The framers of the Constitution, being aware that preventive detention involves a serious encroachment on the right to personal liberty, took care to incorporate, in Clauses, (4) and (5) of Article 22, certain minimum safeguards for the protection of persons sought to be preventively detained. These safeguards are required to be "zealously watched and enforced by the Court". The Apex Court in Rattan Singh v. State of Punjab (1981) 4 SCC 481 observed that- "...May be that the detenue is a smuggler whose tribe (and how their numbers increase) deserves no sympathy since its activities have paralysed the Indian economy. But the loss of preventive detention afford only a modicum of safeguards to persons detained under them and if freedom and liberty are to have any meaning in our democratic set-up, it is essential that at least those safeguards are not denied to the detenues...." [Ref. : Para-4 of the SCC in Rattan Singh's case (supra)]. The Apex Court (Constitution Bench), by relying on the earlier decision in Rattan Singh's case (supra) held that procedural safeguards provided for protection of persons sought to be preventively detained should be seriously enforced by the court. [Ref. : Kamaleshkumar Ishwardas Patel v. Union of India and Ors. (1995) 4 SCC 51 ]. 7. No doubt, the doctrine of preventive power of the Administrative/Executive authority, constitutionally validate preventive process for the maintenance of public order, security of the State, national security, defence of India and relations of India with the foreign power. The Apex Court in Amir Shad Khan (supra) held that - The law of preventive detention is harsh to the person detained and, therefore, there can be no doubt that it must be strictly construed. Article22(3)(b) denies to a person who is arrested or detained under any law providing for preventive detention the protection of Clauses (1) and (2) of the said article, Clause (4) thereof enjoins that the preventive detention law must conform to the limitations set out thereunder. Clause (5) of Article 22reads as under: 22. (5) When any person is detained in pursuance of an order made under any law providing for preventive detention, the authority making the order shall, as soon as may be, communicate to such person the grounds on which the order has been made and shall afford him the earliest opportunity of making a representation against the order." [Ref.
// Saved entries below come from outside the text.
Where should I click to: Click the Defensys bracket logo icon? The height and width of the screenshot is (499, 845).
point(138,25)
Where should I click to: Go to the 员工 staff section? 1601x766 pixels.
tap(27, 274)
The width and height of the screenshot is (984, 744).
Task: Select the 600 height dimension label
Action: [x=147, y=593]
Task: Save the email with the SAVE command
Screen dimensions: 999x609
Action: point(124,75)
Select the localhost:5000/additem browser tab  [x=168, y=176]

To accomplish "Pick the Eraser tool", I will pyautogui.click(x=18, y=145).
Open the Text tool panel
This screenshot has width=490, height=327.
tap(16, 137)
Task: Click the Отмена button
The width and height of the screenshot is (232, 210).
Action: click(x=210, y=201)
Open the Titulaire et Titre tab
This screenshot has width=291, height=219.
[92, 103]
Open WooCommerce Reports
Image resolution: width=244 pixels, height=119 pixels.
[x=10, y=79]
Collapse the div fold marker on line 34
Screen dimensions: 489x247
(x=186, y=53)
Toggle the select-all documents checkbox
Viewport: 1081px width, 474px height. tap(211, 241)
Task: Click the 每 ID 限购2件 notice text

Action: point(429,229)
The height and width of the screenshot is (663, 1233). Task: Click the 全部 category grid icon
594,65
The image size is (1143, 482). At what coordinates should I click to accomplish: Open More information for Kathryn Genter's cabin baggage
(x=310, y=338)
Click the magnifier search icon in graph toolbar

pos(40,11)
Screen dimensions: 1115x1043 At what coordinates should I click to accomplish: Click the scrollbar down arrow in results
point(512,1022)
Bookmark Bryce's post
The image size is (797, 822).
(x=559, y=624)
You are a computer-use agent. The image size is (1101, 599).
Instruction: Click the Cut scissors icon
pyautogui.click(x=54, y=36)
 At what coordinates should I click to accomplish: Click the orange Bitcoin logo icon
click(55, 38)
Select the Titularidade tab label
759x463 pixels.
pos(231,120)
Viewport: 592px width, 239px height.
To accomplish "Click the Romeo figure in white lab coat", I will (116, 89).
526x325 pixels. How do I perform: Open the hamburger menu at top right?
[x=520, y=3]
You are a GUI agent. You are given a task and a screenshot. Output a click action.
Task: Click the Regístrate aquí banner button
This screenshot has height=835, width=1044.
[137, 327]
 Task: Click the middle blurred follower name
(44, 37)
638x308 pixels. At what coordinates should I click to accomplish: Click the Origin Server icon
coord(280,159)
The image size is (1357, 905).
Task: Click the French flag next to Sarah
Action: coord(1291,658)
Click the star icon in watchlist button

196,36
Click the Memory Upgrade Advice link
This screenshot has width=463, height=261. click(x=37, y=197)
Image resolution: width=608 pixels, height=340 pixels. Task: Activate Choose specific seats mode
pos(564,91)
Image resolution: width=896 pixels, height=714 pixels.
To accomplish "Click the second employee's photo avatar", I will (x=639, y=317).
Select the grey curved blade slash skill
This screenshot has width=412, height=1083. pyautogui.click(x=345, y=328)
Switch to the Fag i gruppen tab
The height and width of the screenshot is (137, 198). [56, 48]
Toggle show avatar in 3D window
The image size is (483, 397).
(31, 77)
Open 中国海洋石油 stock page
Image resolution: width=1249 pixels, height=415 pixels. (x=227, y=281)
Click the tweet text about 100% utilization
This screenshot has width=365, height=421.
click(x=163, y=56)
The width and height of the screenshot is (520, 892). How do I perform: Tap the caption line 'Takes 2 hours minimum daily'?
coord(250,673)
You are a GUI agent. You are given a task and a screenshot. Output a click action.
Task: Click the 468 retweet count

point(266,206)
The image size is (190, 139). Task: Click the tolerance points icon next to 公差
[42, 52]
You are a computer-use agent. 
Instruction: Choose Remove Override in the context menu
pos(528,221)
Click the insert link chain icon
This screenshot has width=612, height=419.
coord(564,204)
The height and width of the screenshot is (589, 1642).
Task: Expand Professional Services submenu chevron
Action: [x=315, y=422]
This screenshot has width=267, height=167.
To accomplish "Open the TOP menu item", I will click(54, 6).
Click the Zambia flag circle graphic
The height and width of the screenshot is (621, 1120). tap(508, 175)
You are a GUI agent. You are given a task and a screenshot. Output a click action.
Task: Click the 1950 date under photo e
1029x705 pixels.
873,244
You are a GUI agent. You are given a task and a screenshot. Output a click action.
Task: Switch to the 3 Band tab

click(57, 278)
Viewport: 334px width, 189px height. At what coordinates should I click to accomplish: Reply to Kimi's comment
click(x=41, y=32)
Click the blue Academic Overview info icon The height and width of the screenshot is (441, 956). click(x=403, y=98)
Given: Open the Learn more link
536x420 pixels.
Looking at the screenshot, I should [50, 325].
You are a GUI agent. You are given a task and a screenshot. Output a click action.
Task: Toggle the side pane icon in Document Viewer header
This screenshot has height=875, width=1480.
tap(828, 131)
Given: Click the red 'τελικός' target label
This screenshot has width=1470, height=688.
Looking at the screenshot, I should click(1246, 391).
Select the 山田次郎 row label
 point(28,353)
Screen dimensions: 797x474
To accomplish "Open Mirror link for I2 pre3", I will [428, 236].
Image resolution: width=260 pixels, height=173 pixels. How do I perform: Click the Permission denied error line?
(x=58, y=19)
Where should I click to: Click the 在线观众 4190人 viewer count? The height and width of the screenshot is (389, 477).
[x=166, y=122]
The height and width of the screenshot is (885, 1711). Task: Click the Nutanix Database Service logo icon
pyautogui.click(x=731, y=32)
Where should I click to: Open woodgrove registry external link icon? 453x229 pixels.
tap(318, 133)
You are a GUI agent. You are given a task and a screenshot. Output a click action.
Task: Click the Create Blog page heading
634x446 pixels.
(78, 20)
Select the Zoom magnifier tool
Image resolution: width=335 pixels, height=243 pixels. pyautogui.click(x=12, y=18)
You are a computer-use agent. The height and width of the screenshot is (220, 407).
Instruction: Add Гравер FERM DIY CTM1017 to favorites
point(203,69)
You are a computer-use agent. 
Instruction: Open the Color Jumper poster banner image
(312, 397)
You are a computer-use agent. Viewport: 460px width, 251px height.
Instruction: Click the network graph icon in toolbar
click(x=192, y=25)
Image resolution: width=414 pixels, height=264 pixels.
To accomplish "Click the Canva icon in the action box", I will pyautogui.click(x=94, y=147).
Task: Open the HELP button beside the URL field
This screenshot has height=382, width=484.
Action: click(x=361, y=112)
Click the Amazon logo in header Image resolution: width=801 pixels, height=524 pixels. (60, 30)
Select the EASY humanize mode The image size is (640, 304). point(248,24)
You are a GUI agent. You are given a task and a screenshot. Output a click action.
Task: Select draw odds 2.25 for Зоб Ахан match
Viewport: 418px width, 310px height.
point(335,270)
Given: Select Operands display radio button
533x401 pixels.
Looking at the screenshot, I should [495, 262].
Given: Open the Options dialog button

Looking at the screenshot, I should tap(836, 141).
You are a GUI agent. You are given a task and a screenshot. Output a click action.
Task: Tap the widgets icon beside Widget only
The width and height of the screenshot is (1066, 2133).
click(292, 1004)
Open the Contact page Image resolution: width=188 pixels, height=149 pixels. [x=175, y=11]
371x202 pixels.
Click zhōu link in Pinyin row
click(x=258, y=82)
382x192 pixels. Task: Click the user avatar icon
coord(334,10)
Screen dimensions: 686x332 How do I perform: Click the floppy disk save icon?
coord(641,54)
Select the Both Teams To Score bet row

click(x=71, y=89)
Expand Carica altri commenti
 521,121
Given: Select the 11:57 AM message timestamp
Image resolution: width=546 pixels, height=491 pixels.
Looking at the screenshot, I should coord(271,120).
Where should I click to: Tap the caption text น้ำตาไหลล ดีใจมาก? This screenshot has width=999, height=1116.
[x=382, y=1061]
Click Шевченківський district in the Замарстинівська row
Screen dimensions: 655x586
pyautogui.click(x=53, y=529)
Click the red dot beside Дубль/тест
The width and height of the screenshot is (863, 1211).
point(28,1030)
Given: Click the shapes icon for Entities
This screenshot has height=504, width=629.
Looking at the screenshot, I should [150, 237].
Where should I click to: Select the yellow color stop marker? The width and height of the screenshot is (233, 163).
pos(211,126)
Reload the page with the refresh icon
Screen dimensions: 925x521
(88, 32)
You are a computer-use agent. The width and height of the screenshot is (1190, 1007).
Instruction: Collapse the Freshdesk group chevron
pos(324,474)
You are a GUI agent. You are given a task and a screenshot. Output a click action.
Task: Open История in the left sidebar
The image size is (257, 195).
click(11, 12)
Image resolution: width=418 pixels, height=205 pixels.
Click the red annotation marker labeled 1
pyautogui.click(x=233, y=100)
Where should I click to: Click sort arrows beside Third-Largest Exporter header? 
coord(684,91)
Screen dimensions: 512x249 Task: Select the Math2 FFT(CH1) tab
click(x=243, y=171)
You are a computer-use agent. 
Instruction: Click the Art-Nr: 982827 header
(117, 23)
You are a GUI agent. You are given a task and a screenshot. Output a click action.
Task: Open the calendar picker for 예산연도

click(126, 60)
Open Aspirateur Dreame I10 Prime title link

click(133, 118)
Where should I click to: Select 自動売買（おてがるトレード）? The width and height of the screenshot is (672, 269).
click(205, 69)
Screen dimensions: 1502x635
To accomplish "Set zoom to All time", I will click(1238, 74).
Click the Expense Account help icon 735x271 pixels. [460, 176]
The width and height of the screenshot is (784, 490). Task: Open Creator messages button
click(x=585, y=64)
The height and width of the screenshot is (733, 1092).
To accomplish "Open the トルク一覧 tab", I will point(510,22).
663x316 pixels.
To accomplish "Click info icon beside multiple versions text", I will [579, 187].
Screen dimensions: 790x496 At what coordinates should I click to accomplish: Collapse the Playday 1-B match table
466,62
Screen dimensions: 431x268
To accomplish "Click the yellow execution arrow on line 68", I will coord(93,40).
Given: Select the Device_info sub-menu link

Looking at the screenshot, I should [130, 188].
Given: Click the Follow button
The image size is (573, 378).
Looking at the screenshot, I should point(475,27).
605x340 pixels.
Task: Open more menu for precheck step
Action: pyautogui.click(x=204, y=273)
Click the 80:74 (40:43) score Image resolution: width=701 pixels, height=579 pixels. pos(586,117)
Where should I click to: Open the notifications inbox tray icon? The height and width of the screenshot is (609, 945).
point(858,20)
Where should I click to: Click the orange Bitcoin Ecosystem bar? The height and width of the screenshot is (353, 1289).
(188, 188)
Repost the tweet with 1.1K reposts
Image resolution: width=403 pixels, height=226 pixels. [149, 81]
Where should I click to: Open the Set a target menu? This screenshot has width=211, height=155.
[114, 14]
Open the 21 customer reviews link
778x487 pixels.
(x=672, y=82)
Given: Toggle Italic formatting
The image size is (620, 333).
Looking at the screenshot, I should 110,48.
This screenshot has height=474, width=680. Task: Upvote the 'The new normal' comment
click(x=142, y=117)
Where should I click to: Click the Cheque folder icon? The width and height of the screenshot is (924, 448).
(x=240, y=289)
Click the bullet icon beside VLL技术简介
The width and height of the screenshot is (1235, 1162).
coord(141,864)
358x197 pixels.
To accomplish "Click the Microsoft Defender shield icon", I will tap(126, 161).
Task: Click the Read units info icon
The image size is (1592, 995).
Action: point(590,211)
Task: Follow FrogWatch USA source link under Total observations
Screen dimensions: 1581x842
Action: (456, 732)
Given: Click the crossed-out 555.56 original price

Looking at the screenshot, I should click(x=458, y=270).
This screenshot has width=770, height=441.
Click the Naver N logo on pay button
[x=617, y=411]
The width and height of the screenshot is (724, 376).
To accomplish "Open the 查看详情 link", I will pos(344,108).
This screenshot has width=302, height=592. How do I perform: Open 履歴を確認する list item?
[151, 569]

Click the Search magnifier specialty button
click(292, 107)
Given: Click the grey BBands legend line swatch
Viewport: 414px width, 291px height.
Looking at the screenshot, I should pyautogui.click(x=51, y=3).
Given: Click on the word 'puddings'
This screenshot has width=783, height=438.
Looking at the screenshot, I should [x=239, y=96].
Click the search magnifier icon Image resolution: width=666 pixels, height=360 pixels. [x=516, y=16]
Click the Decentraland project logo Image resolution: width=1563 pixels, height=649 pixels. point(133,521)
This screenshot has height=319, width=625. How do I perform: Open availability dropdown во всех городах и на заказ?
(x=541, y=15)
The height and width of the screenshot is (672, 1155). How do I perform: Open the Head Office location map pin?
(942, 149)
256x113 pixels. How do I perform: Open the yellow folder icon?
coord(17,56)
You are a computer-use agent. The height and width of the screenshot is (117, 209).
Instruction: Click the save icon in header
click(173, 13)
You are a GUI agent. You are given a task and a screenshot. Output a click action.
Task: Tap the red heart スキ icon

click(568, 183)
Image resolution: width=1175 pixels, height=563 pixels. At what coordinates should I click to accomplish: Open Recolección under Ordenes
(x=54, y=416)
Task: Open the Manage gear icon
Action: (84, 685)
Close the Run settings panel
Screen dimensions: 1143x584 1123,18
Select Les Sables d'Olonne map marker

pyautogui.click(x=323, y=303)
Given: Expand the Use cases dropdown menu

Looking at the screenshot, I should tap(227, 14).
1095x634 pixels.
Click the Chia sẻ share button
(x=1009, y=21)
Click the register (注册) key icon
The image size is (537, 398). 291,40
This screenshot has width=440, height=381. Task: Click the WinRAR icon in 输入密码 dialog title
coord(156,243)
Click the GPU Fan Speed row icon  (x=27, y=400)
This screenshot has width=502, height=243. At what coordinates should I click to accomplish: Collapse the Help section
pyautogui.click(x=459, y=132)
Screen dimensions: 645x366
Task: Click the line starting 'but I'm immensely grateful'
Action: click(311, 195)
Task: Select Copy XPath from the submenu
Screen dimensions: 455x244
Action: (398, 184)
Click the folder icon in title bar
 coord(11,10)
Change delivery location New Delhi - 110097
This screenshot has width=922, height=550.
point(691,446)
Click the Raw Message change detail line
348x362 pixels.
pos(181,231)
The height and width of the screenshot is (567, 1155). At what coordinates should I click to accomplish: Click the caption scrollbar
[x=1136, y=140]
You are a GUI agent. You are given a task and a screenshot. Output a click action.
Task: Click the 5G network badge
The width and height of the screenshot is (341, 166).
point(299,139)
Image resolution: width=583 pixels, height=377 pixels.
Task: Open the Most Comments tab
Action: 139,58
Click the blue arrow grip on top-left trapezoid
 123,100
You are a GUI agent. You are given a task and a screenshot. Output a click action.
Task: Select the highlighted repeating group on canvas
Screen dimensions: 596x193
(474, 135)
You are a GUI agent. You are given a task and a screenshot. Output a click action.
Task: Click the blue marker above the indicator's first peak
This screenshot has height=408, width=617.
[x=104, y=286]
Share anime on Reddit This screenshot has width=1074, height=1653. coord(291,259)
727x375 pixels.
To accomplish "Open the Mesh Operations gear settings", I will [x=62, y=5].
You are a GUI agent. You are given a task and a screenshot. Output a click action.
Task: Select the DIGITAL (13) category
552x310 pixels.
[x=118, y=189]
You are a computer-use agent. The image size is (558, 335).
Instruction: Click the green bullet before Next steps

(5) When any person is detained in pursuance of an order made under any law providing for preventive detention, the authority making the order shall, as soon as may be, communicate to such person the grounds on which the order has been made and shall afford him the earliest opportunity of making a representation against the order." [Ref. : Para 3 of the SCC in Amir Shad Khan's case (supra)]. 8. The Apex Court in Union of India v. Paul Manickam and Anr. (2003) 8 SCC 342 , held that the history of liberty has largely been the history of observance of procedural safeguards. Preventive justice requires an action to be taken to prevent apprehended objectionable activities. But at the same time, a person's greatest of human freedoms i.e. personal liberty is deprived, and, therefore, the laws of preventive detention are strictly construed, and a meticulous compliance with the procedural safeguard, however, technical, is mandatory. Para Nos. 8 and 9 of the SCC in Paul Manickam's case (supra) read as follows: 8. It has been said that the history of liberty has largely been the history of observance of procedural safeguards. The procedural sinews strengthening the substance of the right to move the court against executive invasion of personal liberty and the due dispatch of judicial business touching violations of this great right is stressed in the words of Lord Denning as follows: Whenever one of the King's Judges takes his seat, there is one application which by long tradition has priority over all other, counsel has but to say: My Lord, I have an application which concerns the liberty of the subject and forthwith the Judge will put all other matters aside and hear it. It may be an application for a writ of habeas corpus, or an application for bail but whatever form it takes, it is heard first" (Freedom under the Law, Hamlyn Lectures, 1949). 9. The constitutional philosophy of personal liberty is an idealistic view, the curtailment of liberty for reasons of the State's security, public order, disruption of national economic discipline, etc., being envisaged as a necessary evil to be administered under strict constitutional restrictions. In Icchu Devi Choraria v. Union of India (1980) 4 SCC 531 : AIR 1980 SC 1983 this judicial commitment was highlighted in the following words: (SCC p. 538, para 5).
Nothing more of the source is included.